[start Exercise materials]
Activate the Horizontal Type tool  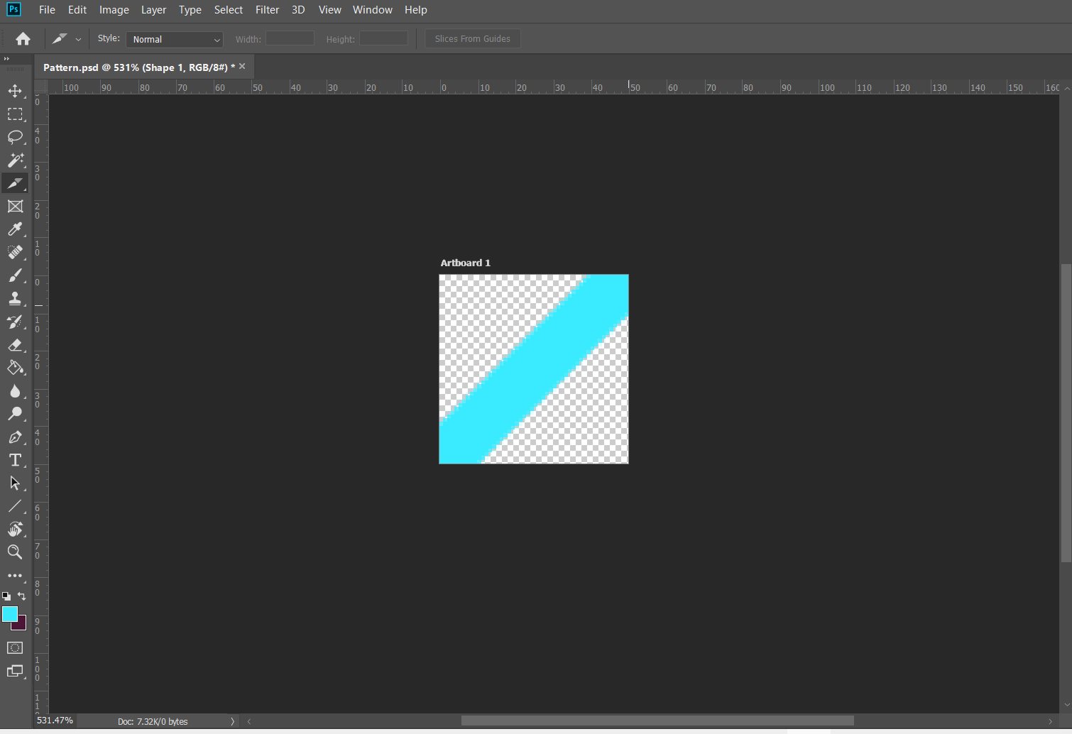coord(15,460)
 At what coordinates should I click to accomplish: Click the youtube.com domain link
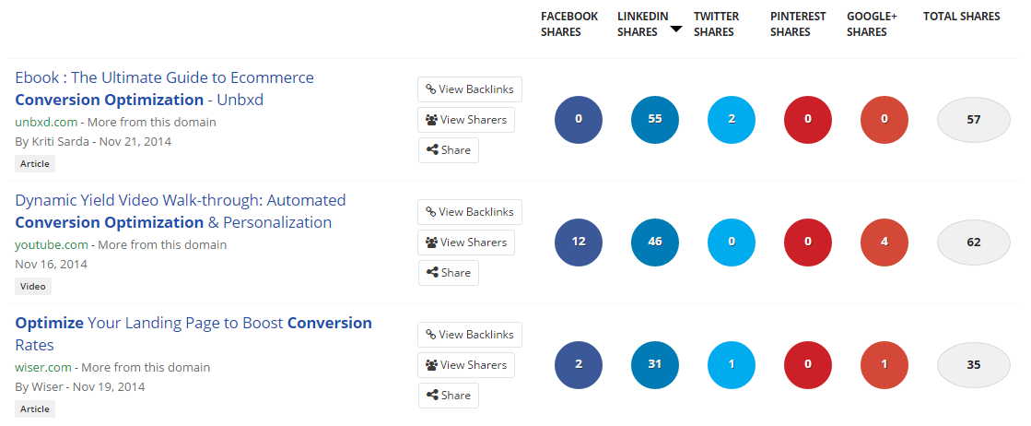point(52,244)
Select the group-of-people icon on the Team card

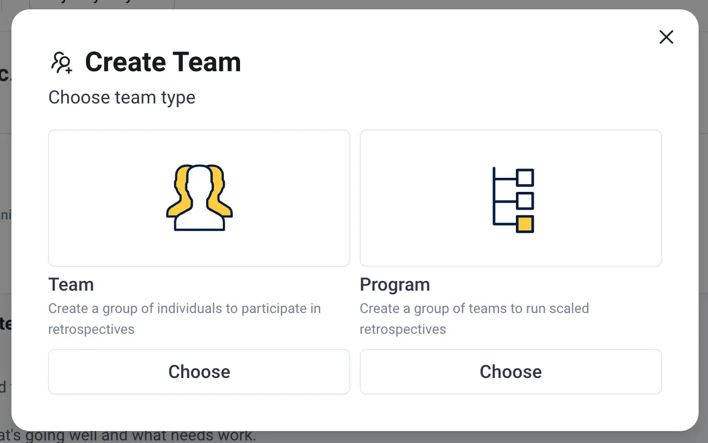coord(199,198)
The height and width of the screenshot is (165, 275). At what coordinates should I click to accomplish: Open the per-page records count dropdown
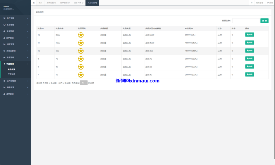point(84,83)
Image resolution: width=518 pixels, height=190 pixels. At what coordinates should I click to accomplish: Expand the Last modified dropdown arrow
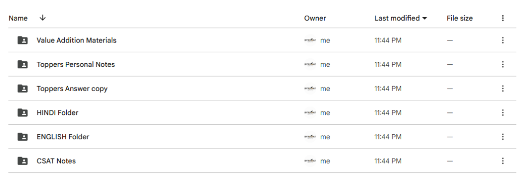[424, 18]
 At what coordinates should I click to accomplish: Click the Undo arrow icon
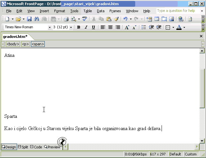(125, 19)
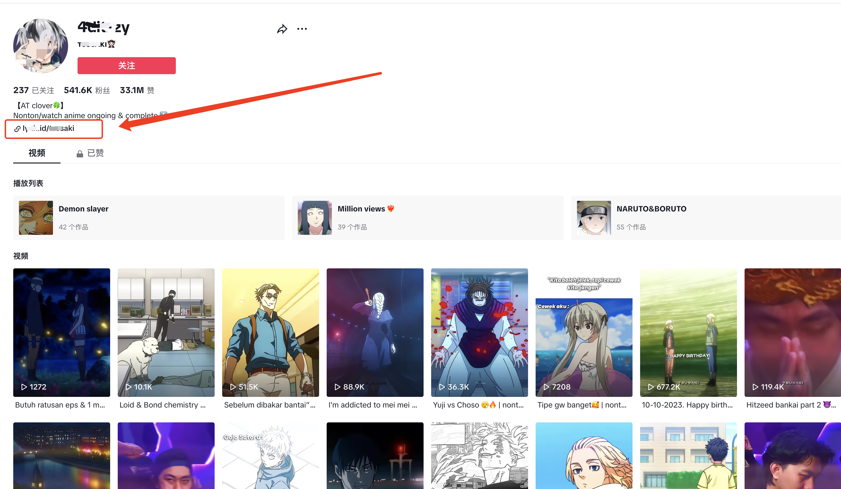
Task: Switch to the 视频 videos tab
Action: 37,153
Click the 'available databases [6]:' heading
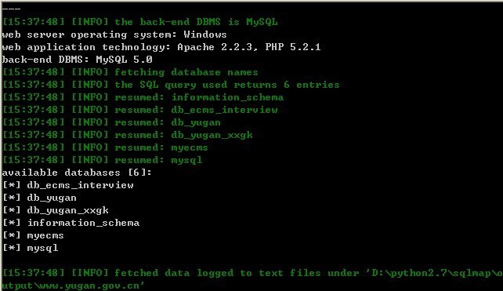Viewport: 503px width, 291px height. (77, 173)
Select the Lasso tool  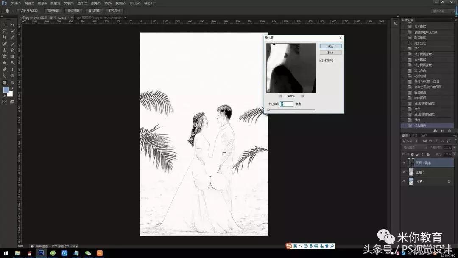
[end Exercise materials]
Problem statement:
Reproduce verbatim the rows from the line with "Select the group-of-people" to the line with "point(84,83)", inclusive of both, omitting the pictures.

Response to the task:
Select the group-of-people icon on the Team card

coord(199,198)
The height and width of the screenshot is (165, 275). At what coordinates should I click to accomplish: Open the per-page records count dropdown
point(84,83)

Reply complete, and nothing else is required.